Теперь же Силлакюла стала природной крепостью на пути врагов. Стоило им добраться до речки, как мост через неё с грохотом взлетел и сбросил в илистый омут неприятельский танк, который первым угрожающе пополз к деревне. Противник напоролся на крепкий оборонительный рубеж. Пулемёты красноармейцев, окопавшихся по холмистым склонам, скосили мотоциклистов, ехавших за головным танком. А когда подоспели остальные танки и повели обстрел, пытаясь накрыть снарядами пулемётные гнёзда, вражеские машины превратились в мишени для противотанковых пушек. Десяток-другой резких, раскатистых выстрелов — и уже вспыхнул один бронированный кулак противника, а следом за ним застряли на дороге остовы ещё двух танков. Быстрое продвижение гитлеровцев было задержано. Их пехотинцы рассыпались цепью вдоль пролёгшей через поле канавы, вдоль обочины дороги и выискивали подходящее место для переправы через речку. Однако едва только кто-нибудь из фашистов показывался на шоссе со стороны болота, как в зарослях кустарника трещали винтовки: то вели ружейный огонь местные добровольцы, защитники родного края.
Таким образом, на речке Силлакюла возник устойчивый участок фронта с одинаково плотной огневой силой на обоих берегах. Попытки обескровленного противника продвинуться были отражены ещё в среду, когда на речке подорвали мост. А сегодня наступил уже вечер субботы. Силлакюлаский оборонительный рубеж держался по-прежнему. На другом конце озера немцы встретили не менее упорное сопротивление. Солнце зашло, над рекой потянулся туман, Отряд, расположенный вдоль болотного кустарника, получил приказ: направить из каждого отделения двух дозорных на передовые посты, чтобы враги не могли под покровом тумана и ночи нанести внезапный удар. Сегодня днём бойцы снова отразили попытку врага переправиться через речку. Вечером, когда бой затих, с вражеской стороны долго слышался грохот моторов — то ли танков, то ли тракторов. По-видимому, фашисты получили подкрепление.

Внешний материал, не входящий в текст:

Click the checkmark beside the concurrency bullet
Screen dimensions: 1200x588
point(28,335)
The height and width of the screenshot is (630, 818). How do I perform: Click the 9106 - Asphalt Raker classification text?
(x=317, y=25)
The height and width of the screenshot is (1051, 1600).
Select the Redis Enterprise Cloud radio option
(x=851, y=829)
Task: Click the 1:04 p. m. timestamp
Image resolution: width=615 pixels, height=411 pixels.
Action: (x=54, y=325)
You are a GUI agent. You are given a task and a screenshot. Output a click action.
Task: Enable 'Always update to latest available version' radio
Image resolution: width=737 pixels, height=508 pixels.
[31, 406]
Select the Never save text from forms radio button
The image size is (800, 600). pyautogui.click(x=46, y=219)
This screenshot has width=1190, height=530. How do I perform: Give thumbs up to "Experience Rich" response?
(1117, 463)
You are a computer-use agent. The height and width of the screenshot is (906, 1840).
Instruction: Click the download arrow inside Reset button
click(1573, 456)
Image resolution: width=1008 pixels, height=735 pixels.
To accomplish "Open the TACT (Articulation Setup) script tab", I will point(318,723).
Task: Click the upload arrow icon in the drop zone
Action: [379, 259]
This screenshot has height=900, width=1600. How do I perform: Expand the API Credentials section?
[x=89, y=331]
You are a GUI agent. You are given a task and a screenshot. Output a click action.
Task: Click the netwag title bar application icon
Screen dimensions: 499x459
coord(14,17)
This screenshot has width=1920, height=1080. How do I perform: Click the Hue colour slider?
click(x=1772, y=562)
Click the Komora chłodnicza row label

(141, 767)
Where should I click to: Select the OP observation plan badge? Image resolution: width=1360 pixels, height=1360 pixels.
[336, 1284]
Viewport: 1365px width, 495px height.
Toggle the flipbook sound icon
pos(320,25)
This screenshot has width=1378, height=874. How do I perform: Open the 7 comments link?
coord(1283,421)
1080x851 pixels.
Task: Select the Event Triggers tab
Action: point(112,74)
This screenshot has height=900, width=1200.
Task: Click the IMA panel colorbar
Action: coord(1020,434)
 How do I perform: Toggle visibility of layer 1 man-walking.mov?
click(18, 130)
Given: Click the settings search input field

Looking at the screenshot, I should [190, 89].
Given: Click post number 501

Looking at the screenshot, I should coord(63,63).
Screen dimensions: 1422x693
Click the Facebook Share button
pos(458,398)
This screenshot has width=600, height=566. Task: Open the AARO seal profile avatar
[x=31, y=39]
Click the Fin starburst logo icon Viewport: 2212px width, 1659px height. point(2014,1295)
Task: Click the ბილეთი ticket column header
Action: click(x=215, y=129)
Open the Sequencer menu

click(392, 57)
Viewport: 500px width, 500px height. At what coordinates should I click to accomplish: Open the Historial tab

Пост, который поручили первому отделению, считали самым ответственным, потому что именно здесь, на вражеской стороне, в речку впадала большая магистральная канава с берегами, густо заросшими ивняком, — хорошим укрытием для наступающих.
В дозор, установленный напротив этого места, отправился силлакюлаский кузнец Яак Райе — человек лет пятидесяти, один из самых пожилых бойцов подразделения, охранявшего край болотного участка, а с ним в паре молодой рабочий из той же деревни — Куста Сирва. Командир приказал им немного обождать, пока не стемнеет и туман не станет погуще. Тогда легче будет прокрасться к речному берегу.
— Закуси, Райе, — сказал Сирва кузнецу, когда они, прикрытые кустарником, уселись на кочку, что была посуше.
Старик Райе откусил разок от ломтя, затем снова сунул в рот трубку, опёрся заросшим подбородком о свой огромный кулак и задумался.
— Поешь, Райе, — повторил Сирва, — а то нам не выстоять. Полезут ведь под утро, затарахтят.
— Сейчас неохота, положи в карман, пригодится,— коротко ответил кузнец. Но такая тяжесть ощущалась в этих словах, что притих, посуровел и молодой товарищ Райе по оружию.
— Всё о сыне думка?
— Разумеется.
— Боишься — пропал он?
— Конечно, как ему уцелеть? Попался, поди, к ним в лапы, у самого и ружья при себе не было, а голыми руками что поделаешь?
— Так-таки без ружья? — Куста Сирва лишь недавно попал в армию и толком не знал, как сын кузнеца очутился у немцев.
— В том-то и дело, — продолжал Райе, — народу к нам всё прибывало, не напастись было сразу на всех. А как начали немцы всей махиной на перекрёсток жать, Антс и отдал своё ружьё. Сам я посоветовал: отдай, мол, зачем оружию зря за спиной торчать, если ты с ранеными возишься… Он и остался с голыми руками. Уже немецкие танки подошли, когда нам приказ пришёл за реку податься. Антс тогда последних раненых на машину грузил. Я ещё сказал ему: «Уходи-ка, не то попадёшься». А он не ушёл, — некогда, мол, глядеть, как немцы к нам в тыл заходят. «В аптеке добра ещё сколько осталось». Вот и всё, что он сказал перед тем, как назад податься. Я своими глазами видел: едва он скрылся за домами, немцы проскочили посёлок — и на нас. Мы-то их всё-таки подмяли, остановили, а вот рядом и позади хуже вышло — там танки прорвались. Нас поскорее оттянули, а сын так у них и застрял. Только сумка его осталась с лекарствами да врачебным инструментом. Увезли её санитары, его помощники, вместе с ранеными.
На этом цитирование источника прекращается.